Building a RAG Chatbot — Create Your Own Document QA Bot with LangChain + ChromaDB + OpenAI

Overview
RAG Architecture
Environment Setup
- Package Installation
- Environment Variables
Step 1: Document Loading
Step 2: Text Chunking
- Chunking Strategy Comparison
Step 3: Vector Store (ChromaDB)
- Embedding Model Selection Guide
Step 4: Retriever Configuration
- MMR (Maximal Marginal Relevance)
Step 5: RAG Chain Construction
Step 6: Conversation History Support
Step 7: Streamlit UI
Performance Optimization Tips
Conclusion
Quiz

RAG Chatbot — LangChain + ChromaDB + OpenAI

Overview

LLMs have broad general knowledge, but they cannot answer questions about your company's internal documents or the latest information. RAG (Retrieval-Augmented Generation) is a pattern that overcomes this limitation by first retrieving documents relevant to the question, then passing that context to the LLM to generate accurate answers.

In this post, we build a PDF document-based QA chatbot from start to finish using LangChain + ChromaDB + OpenAI. We will also create a web UI with Streamlit to complete a fully functional chatbot.

RAG Architecture

The overall RAG flow consists of two stages:

Stage 1: Indexing (Offline)

Documents → Chunking → Embedding → Store in Vector DB

Stage 2: Querying (Online)

Question → Embedding → Similar Document Search → Prompt Construction → LLM Answer

Environment Setup

Package Installation

pip install langchain langchain-openai langchain-community \
            chromadb pypdf tiktoken streamlit python-dotenv

Environment Variables

# .env
OPENAI_API_KEY=sk-proj-your-api-key-here

# config.py
import os
from dotenv import load_dotenv

load_dotenv()

OPENAI_API_KEY = os.getenv("OPENAI_API_KEY")
CHROMA_PERSIST_DIR = "./chroma_db"
COLLECTION_NAME = "my_documents"
CHUNK_SIZE = 1000
CHUNK_OVERLAP = 200
EMBEDDING_MODEL = "text-embedding-3-small"
LLM_MODEL = "gpt-4o-mini"

Step 1: Document Loading

# document_loader.py
from langchain_community.document_loaders import (
    PyPDFLoader,
    DirectoryLoader,
    TextLoader,
)

def load_pdf(file_path: str):
    """Load a single PDF file"""
    loader = PyPDFLoader(file_path)
    documents = loader.load()
    print(f"Loaded {len(documents)} pages from {file_path}")
    return documents

def load_directory(dir_path: str, glob: str = "**/*.pdf"):
    """Load all PDFs in a directory"""
    loader = DirectoryLoader(
        dir_path,
        glob=glob,
        loader_cls=PyPDFLoader,
        show_progress=True,
    )
    documents = loader.load()
    print(f"Loaded {len(documents)} pages from {dir_path}")
    return documents

# Usage example
documents = load_directory("./docs")

Step 2: Text Chunking

Chunking has a significant impact on RAG performance. Chunks that are too small lack context, while chunks that are too large reduce search accuracy.

# chunker.py
from langchain.text_splitter import RecursiveCharacterTextSplitter

def chunk_documents(documents, chunk_size=1000, chunk_overlap=200):
    """Split documents into chunks"""
    text_splitter = RecursiveCharacterTextSplitter(
        chunk_size=chunk_size,
        chunk_overlap=chunk_overlap,
        length_function=len,
        separators=["\n\n", "\n", ".", " ", ""],
    )

    chunks = text_splitter.split_documents(documents)
    print(f"Split {len(documents)} documents into {len(chunks)} chunks")

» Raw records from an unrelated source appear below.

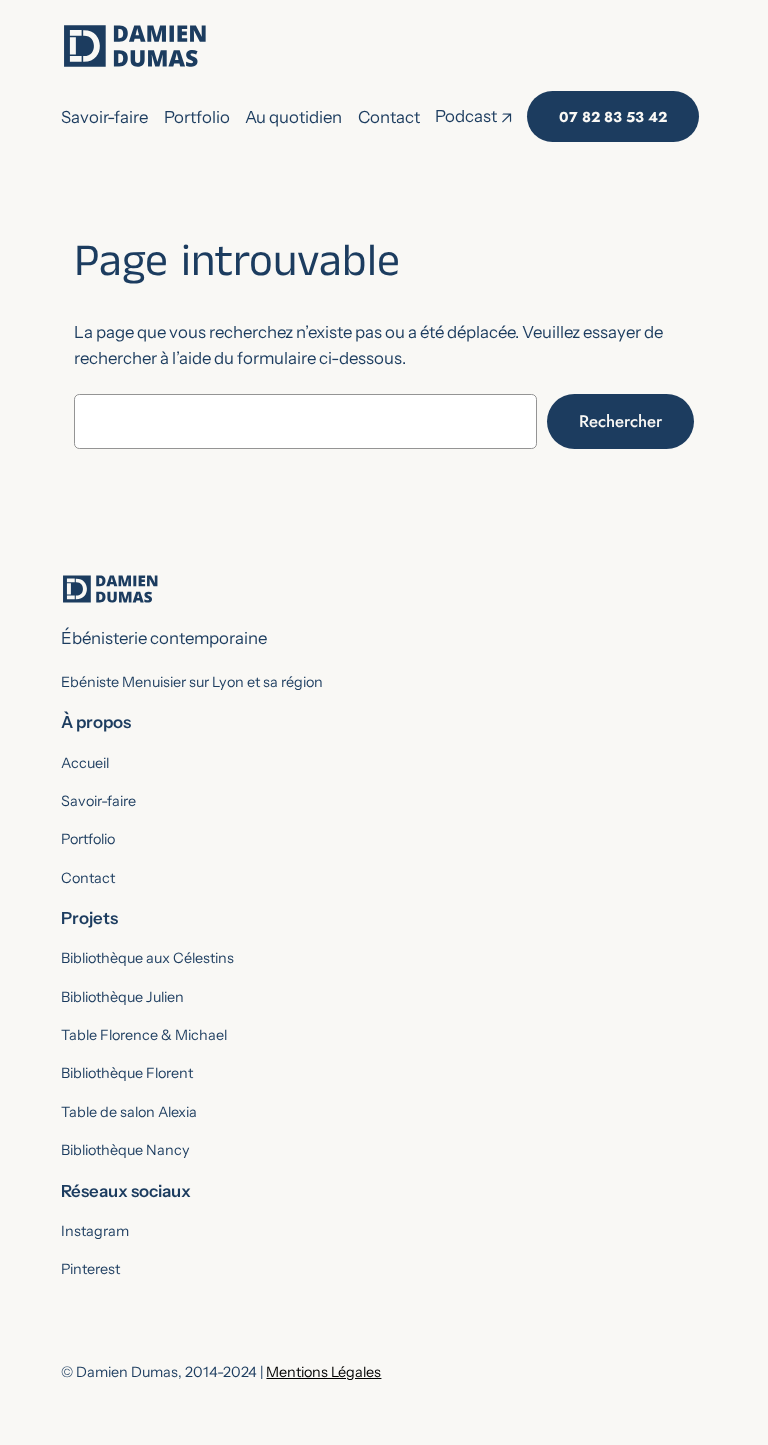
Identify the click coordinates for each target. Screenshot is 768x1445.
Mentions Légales (323, 1372)
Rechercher (620, 421)
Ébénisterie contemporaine (164, 638)
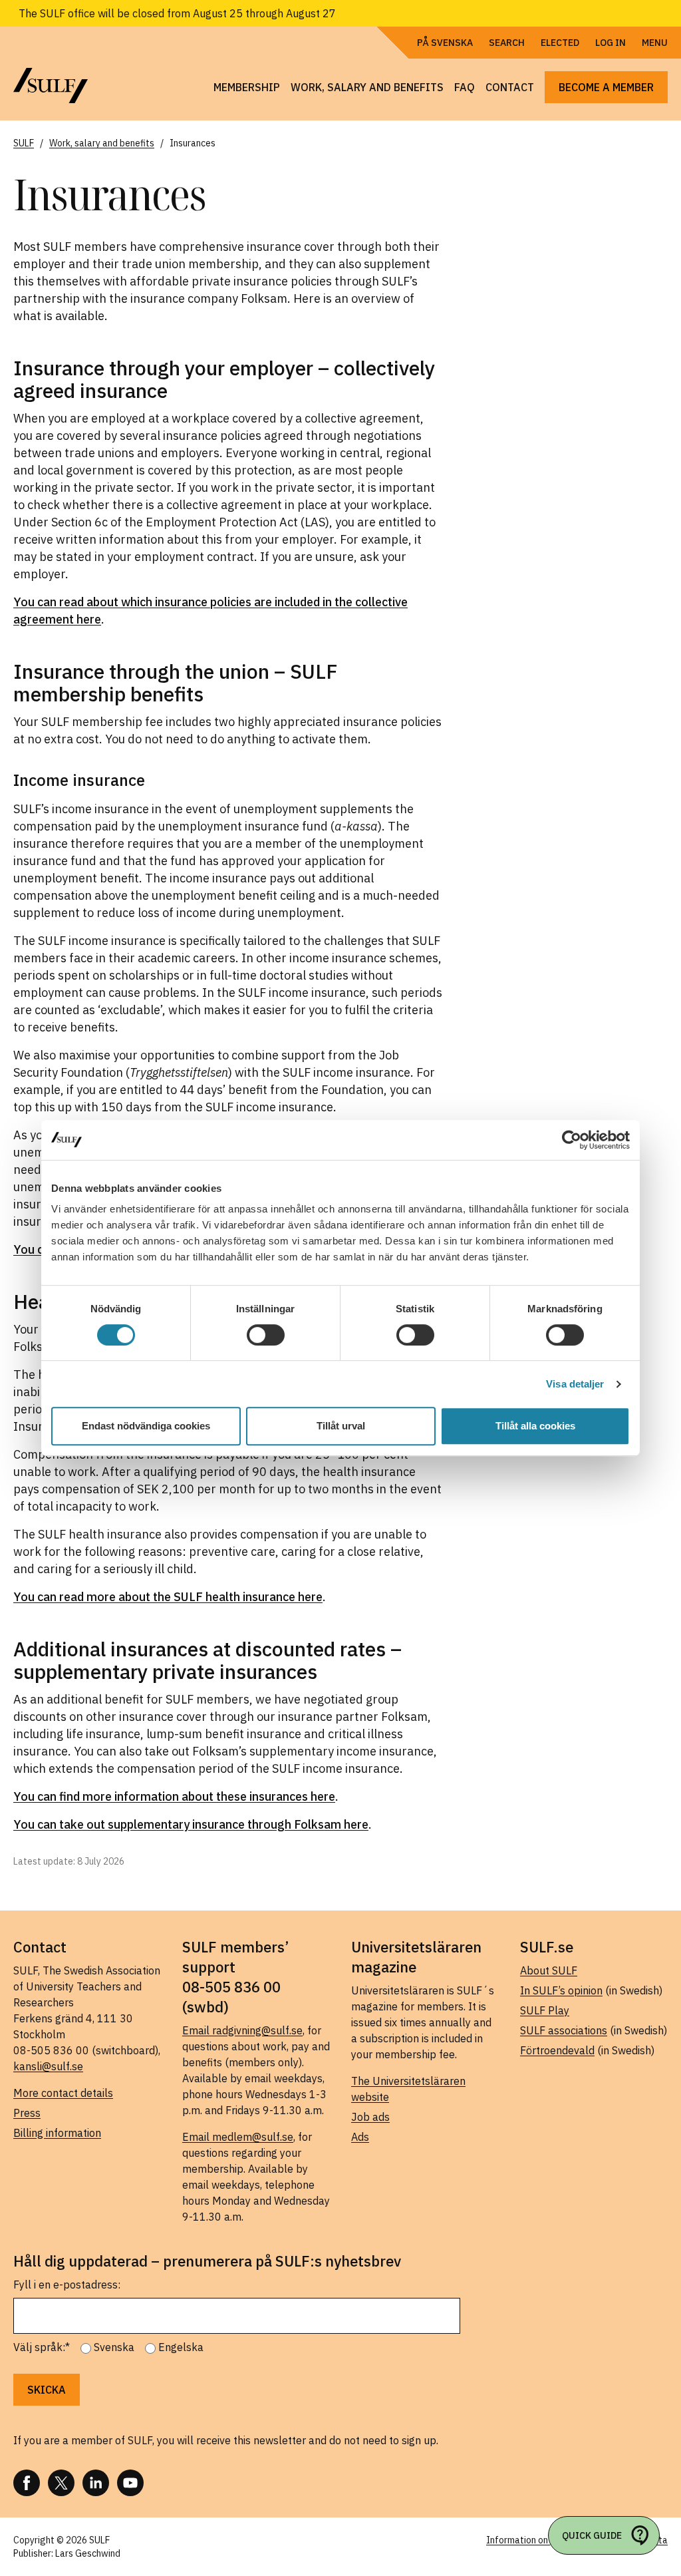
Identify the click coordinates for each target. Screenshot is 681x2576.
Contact (509, 87)
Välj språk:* (41, 2347)
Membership (246, 87)
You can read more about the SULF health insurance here (168, 1596)
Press (27, 2112)
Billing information (57, 2132)
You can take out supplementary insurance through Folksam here (190, 1824)
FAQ (464, 87)
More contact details (63, 2093)
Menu (655, 43)
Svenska (114, 2347)
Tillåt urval (341, 1425)
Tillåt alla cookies (535, 1425)
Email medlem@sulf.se (237, 2136)
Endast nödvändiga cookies (146, 1425)
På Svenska (445, 43)
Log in (610, 43)
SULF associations (563, 2030)
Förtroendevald (557, 2050)
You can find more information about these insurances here (174, 1796)
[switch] (266, 1335)
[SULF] (50, 85)
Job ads (370, 2116)
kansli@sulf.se (48, 2066)
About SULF (548, 1970)
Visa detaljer (575, 1383)
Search (507, 43)
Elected (560, 43)
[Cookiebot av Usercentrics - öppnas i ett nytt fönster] (571, 1140)
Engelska (181, 2347)
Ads (360, 2136)
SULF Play (544, 2010)
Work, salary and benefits (367, 87)
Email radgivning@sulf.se (242, 2030)
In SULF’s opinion (561, 1990)
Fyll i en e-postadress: (66, 2284)
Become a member (606, 87)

    # Add chunk index to metadata
    for i, chunk in enumerate(chunks):
        chunk.metadata["chunk_index"] = i
        chunk.metadata["chunk_size"] = len(chunk.page_content)

    return chunks

chunks = chunk_documents(documents)

Chunking Strategy Comparison

Strategy	Pros	Cons	Recommended For
RecursiveCharacter	Excellent context preservation	General-purpose	General documents
TokenTextSplitter	Precise token count control	May break context	Strict token limits
MarkdownHeader	Preserves structure	Markdown only	Technical documentation
SemanticChunker	Semantic-based splitting	Slow, costly	High-quality requirements

Step 3: Vector Store (ChromaDB)

# vectorstore.py
from langchain_openai import OpenAIEmbeddings
from langchain_community.vectorstores import Chroma
from config import CHROMA_PERSIST_DIR, COLLECTION_NAME, EMBEDDING_MODEL

def create_vectorstore(chunks):
    """Embed chunks and store in ChromaDB"""
    embeddings = OpenAIEmbeddings(model=EMBEDDING_MODEL)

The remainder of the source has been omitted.